Describe the current behavior

In #15085 and #15022, we made workers aware of deployment concurrency limits. This placed our ability to release a concurrency slot closest to our knowledge of when and why a flow run succeeded or failed, so we could reliably release a concurrency slot.

However, this has the tradeoff that for users to use deployment concurrency limits, they need to upgrade their workers to use the latest version of Prefect. We want to support users who do not or cannot upgrade their workers.

Describe the proposed behavior

The best approach to accomplish the goal of enabling older clients to use deployment concurrency limits is to move concurrency handling into new SecureFlowRunConcurrencySlots and ReleaseFlowRunConcurrencySlots rules in the core orchestration policy for flows.
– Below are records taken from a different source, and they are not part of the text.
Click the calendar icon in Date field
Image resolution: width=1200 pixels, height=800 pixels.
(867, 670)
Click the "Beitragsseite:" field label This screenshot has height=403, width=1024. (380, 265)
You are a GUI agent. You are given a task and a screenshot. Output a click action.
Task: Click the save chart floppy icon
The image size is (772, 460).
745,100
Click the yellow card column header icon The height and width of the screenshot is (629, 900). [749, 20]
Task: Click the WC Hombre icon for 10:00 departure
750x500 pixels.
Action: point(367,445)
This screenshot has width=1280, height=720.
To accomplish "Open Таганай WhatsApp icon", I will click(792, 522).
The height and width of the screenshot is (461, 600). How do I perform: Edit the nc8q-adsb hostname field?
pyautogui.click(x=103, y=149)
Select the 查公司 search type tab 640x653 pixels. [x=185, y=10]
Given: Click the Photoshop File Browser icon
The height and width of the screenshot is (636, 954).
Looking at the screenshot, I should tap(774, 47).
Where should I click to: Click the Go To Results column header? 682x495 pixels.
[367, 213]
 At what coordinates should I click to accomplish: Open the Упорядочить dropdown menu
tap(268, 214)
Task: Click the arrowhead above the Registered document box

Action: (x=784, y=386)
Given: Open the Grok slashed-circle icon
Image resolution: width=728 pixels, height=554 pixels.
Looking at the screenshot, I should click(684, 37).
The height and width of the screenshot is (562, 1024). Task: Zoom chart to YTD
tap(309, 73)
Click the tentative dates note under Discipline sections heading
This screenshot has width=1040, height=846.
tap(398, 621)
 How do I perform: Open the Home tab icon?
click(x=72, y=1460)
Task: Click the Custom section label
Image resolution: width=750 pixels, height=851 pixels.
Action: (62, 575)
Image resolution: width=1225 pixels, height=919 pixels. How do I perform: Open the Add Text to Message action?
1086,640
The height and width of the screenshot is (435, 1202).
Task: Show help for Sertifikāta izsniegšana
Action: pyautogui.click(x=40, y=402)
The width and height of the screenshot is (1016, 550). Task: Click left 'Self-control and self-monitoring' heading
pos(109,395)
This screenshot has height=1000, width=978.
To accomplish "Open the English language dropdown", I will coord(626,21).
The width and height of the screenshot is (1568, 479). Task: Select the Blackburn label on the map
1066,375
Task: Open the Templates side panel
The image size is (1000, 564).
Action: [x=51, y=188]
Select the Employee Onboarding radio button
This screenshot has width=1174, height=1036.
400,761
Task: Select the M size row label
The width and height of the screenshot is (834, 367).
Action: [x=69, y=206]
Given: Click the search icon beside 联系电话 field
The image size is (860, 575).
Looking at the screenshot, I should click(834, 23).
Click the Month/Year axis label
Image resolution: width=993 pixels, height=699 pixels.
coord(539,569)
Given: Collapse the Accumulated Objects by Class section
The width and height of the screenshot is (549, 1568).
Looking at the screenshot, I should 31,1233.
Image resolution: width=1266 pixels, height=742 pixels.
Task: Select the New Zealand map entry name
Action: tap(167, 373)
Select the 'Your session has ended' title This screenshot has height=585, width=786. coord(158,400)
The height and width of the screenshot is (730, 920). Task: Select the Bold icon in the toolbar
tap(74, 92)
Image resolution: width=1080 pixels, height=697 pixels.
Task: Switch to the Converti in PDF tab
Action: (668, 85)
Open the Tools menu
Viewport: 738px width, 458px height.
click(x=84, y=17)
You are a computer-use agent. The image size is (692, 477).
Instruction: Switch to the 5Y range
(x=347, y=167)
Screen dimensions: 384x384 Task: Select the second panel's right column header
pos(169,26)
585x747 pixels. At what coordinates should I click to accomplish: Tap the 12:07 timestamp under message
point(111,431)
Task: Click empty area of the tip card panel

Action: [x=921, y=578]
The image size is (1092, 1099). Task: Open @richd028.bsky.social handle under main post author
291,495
If we handle deployment concurrency as an orchestration rule, workers' attempts to propose states like Pending or Failed would acquire (or release) concurrency slots server-side.

For workers to propose a new state for a flow run, they need to have the same knowledge they would need to acquire or release a concurrency slot. Here are some cases that will still work the same with an orchestration policy instead of worker logic for deployment concurrency limits:

  1. A worker needs to acquire a concurrency slot before spinning up expensive infrastructure for a flow run. This will happen transparently to the worker when it proposes Pending and receives a rejection because a slot isn't available. The orchestration policy will reschedule the run to try again.
  2. A flow.serve() worker runs a flow with a deployment concurrency limit. No special handling is needed here because, just like other workers, when the worker proposes a Pending state, orchestration logic will acquire a slot.
  3. A worker knows that the infrastructure running a flow crashed. It can propose a Crashed state for the flow, which will transparently release a concurrency slot.

Note: Prefect 2's task run concurrency hooked into the Running state. However, in this case, we want to prevent setting up flow run infrastructure if we don't have a concurrency slot. So this proposal uses hooks into the Pending state to acquire a concurrency slot.